Het huidige voedselsysteem moest toch al op de schop. Van een landbouw die ten koste gaat van natuur, milieu, mens en dier naar een landbouw die de natuur versterkt, de bodem verrijkt, dierenwelzijn voorop stelt en de boer een eerlijke prijs betaalt. Minder mondiaal, meer lokaal. Minder intensieve veehouders en massaproductie, meer biomaterialen voor bijvoorbeeld de verpakkingsindustrie of de huizensector.

5. de ruimtelijke transitie

We moeten gaan passen en meten in Nederland. Zonnepanelen, windturbines, voedsel, biomaterialen en heel veel huizen. Het zal allemaal ergens moeten staan, op een steeds kleiner stuk land door de stijgende zeespiegel. Waar gaan we dat allemaal doen? En wie bepaalt dat?

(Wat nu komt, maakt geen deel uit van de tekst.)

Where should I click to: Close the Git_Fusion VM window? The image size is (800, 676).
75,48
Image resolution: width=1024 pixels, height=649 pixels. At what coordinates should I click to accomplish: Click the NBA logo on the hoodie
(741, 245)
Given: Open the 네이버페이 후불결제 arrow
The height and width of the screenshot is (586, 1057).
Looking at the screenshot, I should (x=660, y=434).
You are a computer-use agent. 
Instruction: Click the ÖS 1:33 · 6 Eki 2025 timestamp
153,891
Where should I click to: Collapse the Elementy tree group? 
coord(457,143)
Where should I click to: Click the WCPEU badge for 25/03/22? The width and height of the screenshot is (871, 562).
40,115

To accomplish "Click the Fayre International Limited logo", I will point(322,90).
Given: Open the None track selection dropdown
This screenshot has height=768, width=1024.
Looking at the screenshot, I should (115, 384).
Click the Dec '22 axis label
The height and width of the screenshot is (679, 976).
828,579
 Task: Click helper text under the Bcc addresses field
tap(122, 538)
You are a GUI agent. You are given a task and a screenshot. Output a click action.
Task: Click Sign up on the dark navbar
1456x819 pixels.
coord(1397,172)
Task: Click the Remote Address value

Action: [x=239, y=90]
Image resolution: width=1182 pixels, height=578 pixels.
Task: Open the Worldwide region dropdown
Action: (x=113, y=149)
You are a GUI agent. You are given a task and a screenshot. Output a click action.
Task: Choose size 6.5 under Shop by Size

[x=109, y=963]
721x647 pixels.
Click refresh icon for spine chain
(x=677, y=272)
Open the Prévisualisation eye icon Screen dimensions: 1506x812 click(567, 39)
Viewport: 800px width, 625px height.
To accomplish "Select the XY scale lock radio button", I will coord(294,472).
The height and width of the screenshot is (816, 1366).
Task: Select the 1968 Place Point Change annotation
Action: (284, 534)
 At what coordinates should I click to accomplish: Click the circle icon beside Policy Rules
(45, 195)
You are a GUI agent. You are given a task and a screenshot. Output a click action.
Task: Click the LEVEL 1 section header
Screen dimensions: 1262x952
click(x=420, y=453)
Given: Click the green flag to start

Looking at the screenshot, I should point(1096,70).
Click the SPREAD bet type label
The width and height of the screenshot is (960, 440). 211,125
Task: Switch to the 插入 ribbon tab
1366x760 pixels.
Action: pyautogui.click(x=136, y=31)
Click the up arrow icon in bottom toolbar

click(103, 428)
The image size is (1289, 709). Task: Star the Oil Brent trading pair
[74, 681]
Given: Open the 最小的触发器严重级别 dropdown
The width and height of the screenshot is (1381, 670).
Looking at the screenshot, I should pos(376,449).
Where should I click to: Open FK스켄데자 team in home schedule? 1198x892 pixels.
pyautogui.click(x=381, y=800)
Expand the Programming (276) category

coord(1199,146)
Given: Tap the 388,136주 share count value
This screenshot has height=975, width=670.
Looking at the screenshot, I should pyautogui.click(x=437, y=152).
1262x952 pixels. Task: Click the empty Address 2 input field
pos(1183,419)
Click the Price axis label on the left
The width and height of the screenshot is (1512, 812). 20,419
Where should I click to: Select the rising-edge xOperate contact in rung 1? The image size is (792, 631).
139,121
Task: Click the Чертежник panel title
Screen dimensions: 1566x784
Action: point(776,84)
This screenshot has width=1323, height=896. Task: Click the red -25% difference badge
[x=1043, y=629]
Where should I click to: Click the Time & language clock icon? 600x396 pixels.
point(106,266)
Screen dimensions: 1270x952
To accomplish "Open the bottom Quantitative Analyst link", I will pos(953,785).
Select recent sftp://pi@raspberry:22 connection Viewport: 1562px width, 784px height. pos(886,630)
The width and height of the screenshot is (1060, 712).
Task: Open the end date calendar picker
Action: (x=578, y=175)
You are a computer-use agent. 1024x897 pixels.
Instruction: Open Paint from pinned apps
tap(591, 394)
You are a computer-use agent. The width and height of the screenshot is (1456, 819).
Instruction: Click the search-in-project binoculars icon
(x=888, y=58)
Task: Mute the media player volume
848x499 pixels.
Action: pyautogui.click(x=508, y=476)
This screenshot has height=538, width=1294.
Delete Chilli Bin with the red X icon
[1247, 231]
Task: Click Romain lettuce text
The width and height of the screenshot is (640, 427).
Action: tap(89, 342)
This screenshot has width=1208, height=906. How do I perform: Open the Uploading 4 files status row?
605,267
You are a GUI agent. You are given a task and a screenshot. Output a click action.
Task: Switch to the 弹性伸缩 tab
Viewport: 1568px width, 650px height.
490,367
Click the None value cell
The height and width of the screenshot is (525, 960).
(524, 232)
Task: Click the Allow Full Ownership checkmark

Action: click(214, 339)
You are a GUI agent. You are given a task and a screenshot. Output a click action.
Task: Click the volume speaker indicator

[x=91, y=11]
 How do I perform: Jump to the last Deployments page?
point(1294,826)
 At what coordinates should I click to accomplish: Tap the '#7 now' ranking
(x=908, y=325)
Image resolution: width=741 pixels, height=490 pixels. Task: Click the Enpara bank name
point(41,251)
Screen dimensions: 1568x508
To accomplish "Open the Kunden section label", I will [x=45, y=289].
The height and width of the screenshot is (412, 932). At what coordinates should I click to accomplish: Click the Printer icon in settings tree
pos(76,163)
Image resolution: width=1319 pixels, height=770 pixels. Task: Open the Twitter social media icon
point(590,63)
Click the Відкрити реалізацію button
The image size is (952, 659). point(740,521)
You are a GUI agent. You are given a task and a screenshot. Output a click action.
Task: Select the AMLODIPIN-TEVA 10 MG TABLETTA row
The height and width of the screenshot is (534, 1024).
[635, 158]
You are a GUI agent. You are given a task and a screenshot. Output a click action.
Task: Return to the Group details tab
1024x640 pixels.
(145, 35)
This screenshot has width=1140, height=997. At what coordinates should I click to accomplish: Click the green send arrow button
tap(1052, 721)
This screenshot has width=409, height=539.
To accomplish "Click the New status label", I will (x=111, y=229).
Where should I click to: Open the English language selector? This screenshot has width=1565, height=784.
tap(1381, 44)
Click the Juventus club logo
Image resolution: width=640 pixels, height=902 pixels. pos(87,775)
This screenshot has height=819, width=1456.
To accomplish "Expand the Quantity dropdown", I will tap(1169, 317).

De roep om centrale regie vanuit de overheid werd de afgelopen jaren steeds luider. Inmiddels is er een minister voor Volkshuisvesting en Ruimtelijke Ordening in de vorm van Hugo de Jonge. We moeten niet terug naar de oude top-down structuur van vroeger, zegt Rotmans, maar coördinatie op centraal niveau is wel nodig. 

Zo kan samenleven met de natuur er over honderd jaar uitzien

lees het artikel

6. de financiële transitie

Vroeger, toen de banken nog filialen hadden in Lochem en Wormerveer, was de financiële sector op aarde om de reële economie te ondersteunen. Inmiddels is de sector ontspoord. Te groot, te veel schuld en 95 procent van het geld blijft in de virtuele economie om er nog meer geld van te maken.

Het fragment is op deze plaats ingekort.